Now this looks very interesting!
NetworkWorld.com · Feb 12, 2013 · Steve Patterson
"While the cellphone network in Haiti survived the devastating earthquake in 2010, the added load of international aid workers who arrived in the aftermath caused it to crash. Josh Thomas and Jeff Robble, both working at Mitre, saw this problem and created a working prototype backup network using only the Wi-Fi chips on Android smartphones. This capability won’t be shipped on new mobile phones anytime soon, but it is a really interesting open innovation project to understand and follow, and for some an Android project to which they might contribute."
Howdy Neil!
Hi Jim. Any movement on the fix for the weird character yet?

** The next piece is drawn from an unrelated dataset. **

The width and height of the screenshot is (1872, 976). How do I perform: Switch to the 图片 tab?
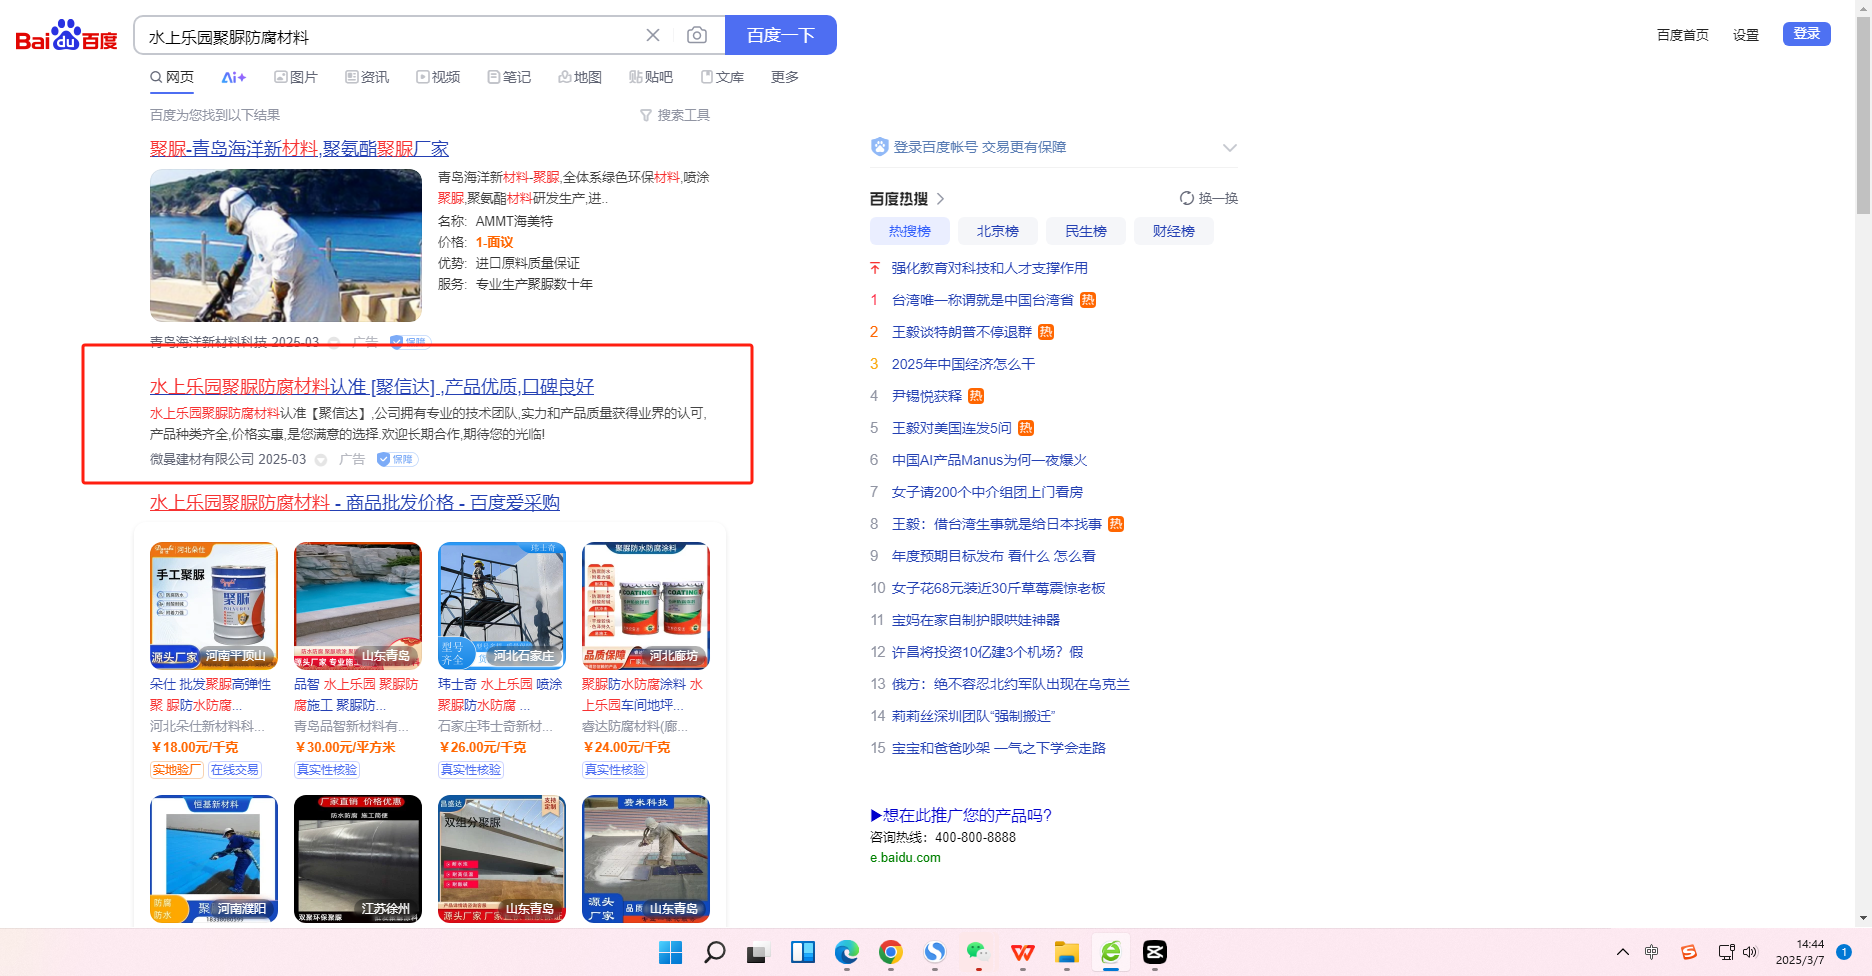[x=296, y=77]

http://search.cpan.org/~barbie/Data-FormValidator-Filters-Demoroniser-0.03/lib/Data/FormValidator/Filters/Demoroniser.pm
No, apparently a lot of news pages are developed using Microsoft software and it embeds fancy "smart" character symbols like thin spaces, curly quotes and smart apostrophe's and long dashes, etc., into the text. When you cut and paste it to another page, it doesn't work so well. Did find a perl module to "demoronise" (assuming they're referring to Microsoft there) but I'm going to need John's help to install and test it. Link embedded above.
Reposting from above... to this relevant thread
We had the MS high order quotes problem too. Since the database could handle it, and java could handle it, we looked at the jdbc driver. Yup, there was a optional parm for the connection uri that we set to pass through high order ascii as-is. I think it can be set in the connection manager too. (public static final JDBC_LOCALE set to i.e. US_819 - which is what our database encodes chars in) made them play well together. It's the only change we had to make.
I'll have to check that out. Hacked in a tidy clean routine here to convert them
John told me I'd have to set various parameters to charset=UTF-8 then he took off on a trip before I could figure it out.
When we went from client server to web, our old data had comments entered which had been copied from Word. At first, the jdbc driver replaced the high order ascii chars with question marks. No biggie.
We then started using Hibernate, had some problems with timeouts on fetches (Hibernate waits for NO man!), so we upgraded the jdbc driver (which supported a wait/retry param.
That worked fine, but they "fixed" the high order ascii issue, so instead of replacing characters with a question mark, it threw a fatal exception! Aaargh!
That's when I learned about the locale. It might be just IBM/DB2 and Oricle drivers that have it as a parameter though... dunno. Maybe your db has a similar param.
http://jhy.io/tools/convert-word-to-plain-text
The javascript routine in the source of the page embedded worked here as a temporary fix. Hopefully John will have a little time later to explain the parameters I need to set to eliminate the problem.
Yah, utf-8 is what java uses in our apps, and is happy. If you use Eclipse, I believe it's in the java settings. The jdbc driver was defaulted to 7 bit ascii, so it lopped off the high bit... until they fixed it so it conviently threw a stack trace.
I set the jdbc param (or connection manager setting if your driver doesn't take params) to what the *database* uses, then java handled the chars fine. Since I didn't mess with the connection manager, I can't advise on that. The beauty of it was that we didn't have to parse anything, which could be a not insignificant performance factor... in fact we changed no application code.
I'm just trying to clarify what I did. YMMV :o)
You know, this software stuff is fun. I love puzzles.
Good plan. The server-side "tidy" routine looks like a good solution too if the driver is immutable.